DIRECTIONS FOR THIS TASK — Express the lines of the material as a JSON list of strings, one string per line and no entries for blank lines. Omit the pictures from the answer.

TASK INPUTS —

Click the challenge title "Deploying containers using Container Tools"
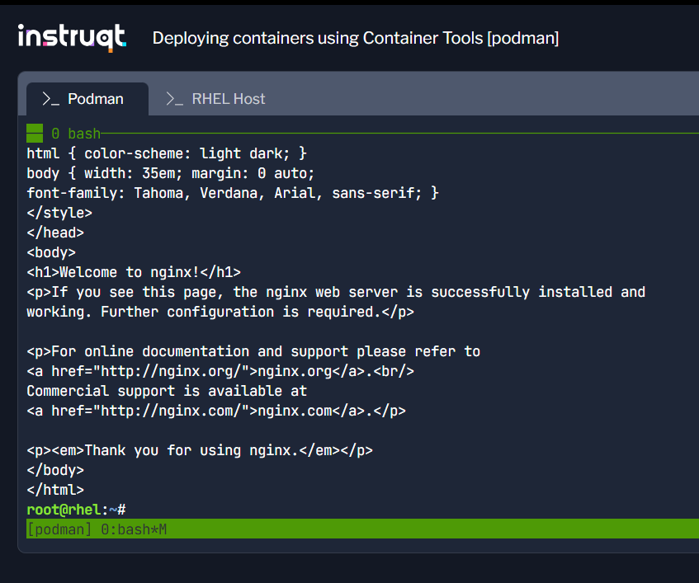This screenshot has height=583, width=699. (x=317, y=38)
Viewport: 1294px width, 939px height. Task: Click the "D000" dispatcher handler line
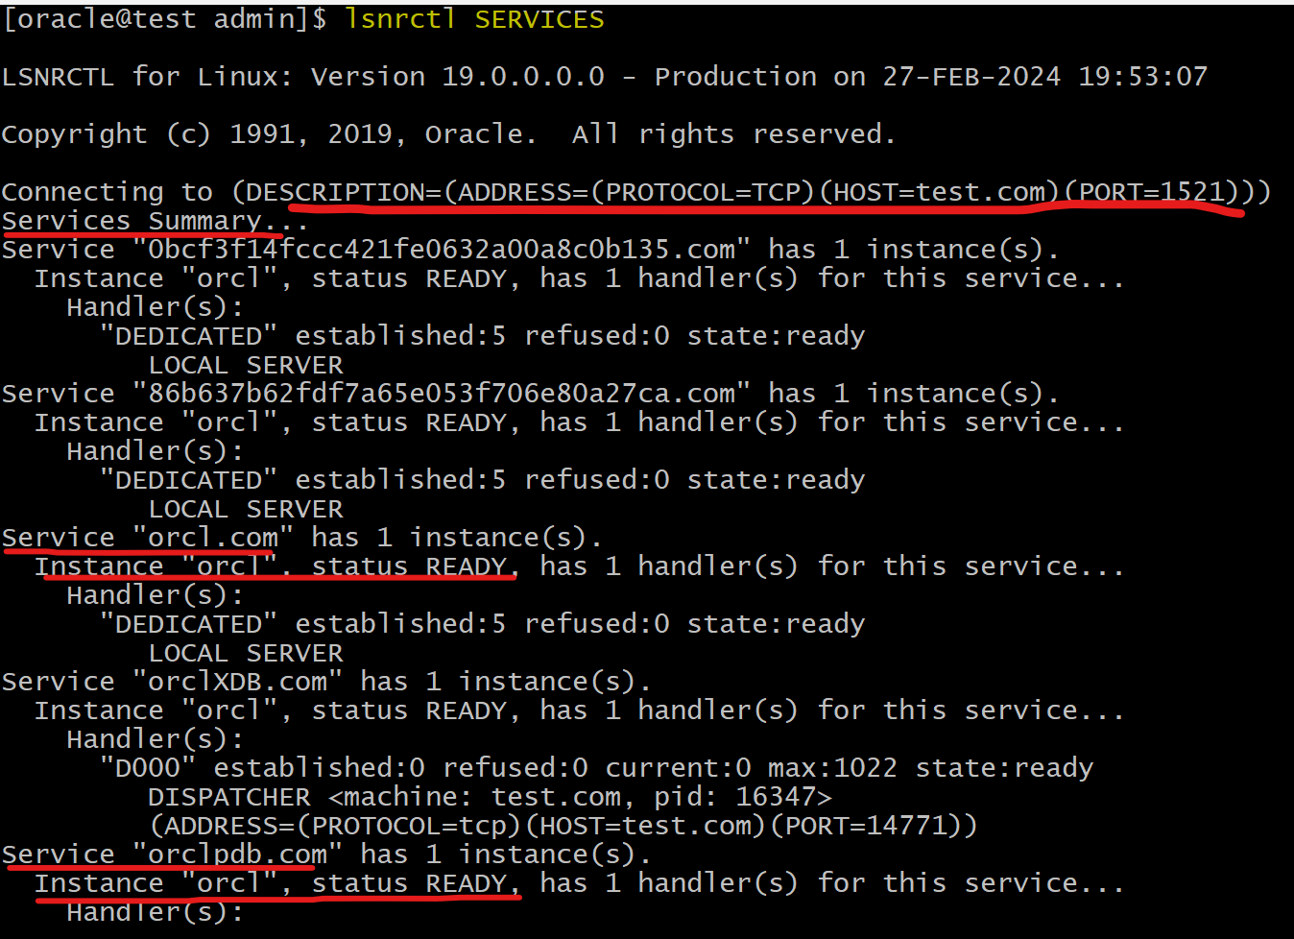[596, 768]
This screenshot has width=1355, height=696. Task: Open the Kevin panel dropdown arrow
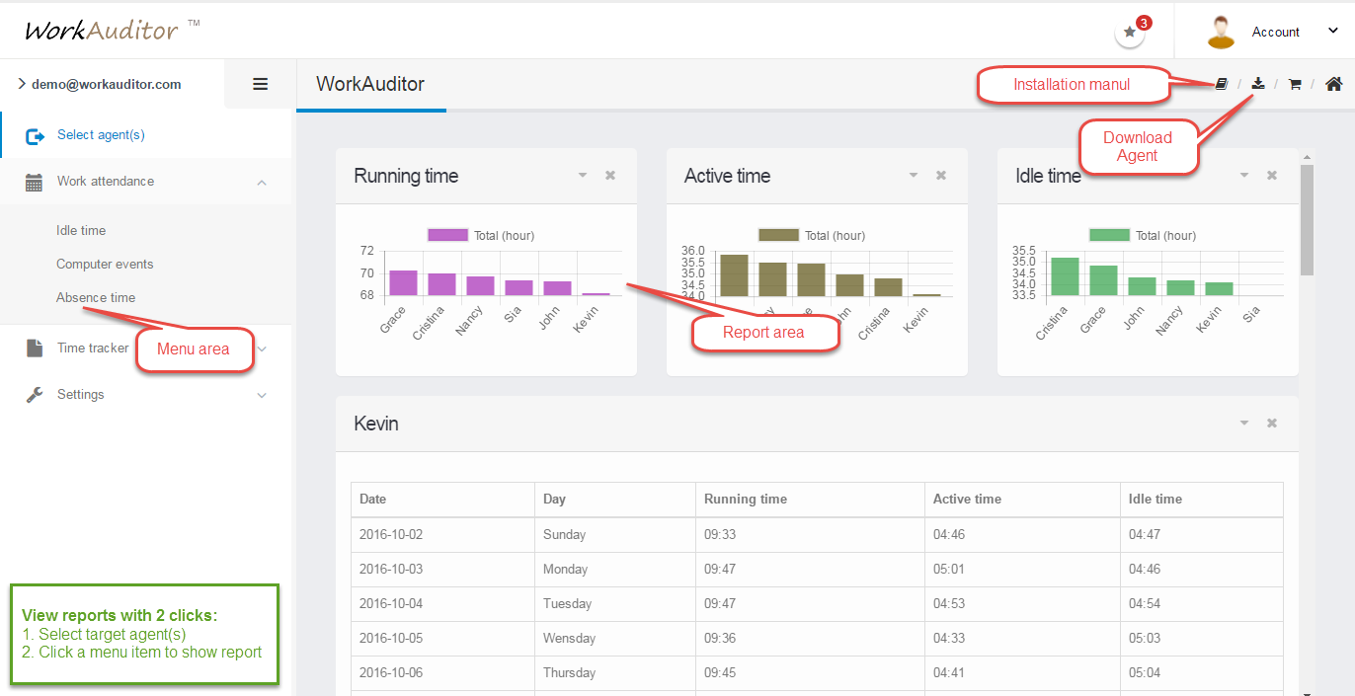click(1244, 423)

RESULT OF THE TASK —
[
  "Click the challenge title \"Deploying containers using Container Tools\"",
  "This screenshot has height=583, width=699. (x=317, y=38)",
  "Viewport: 1294px width, 939px height. Task: Click the \"D000\" dispatcher handler line",
  "[596, 768]",
  "This screenshot has width=1355, height=696. Task: Open the Kevin panel dropdown arrow",
  "click(1244, 423)"
]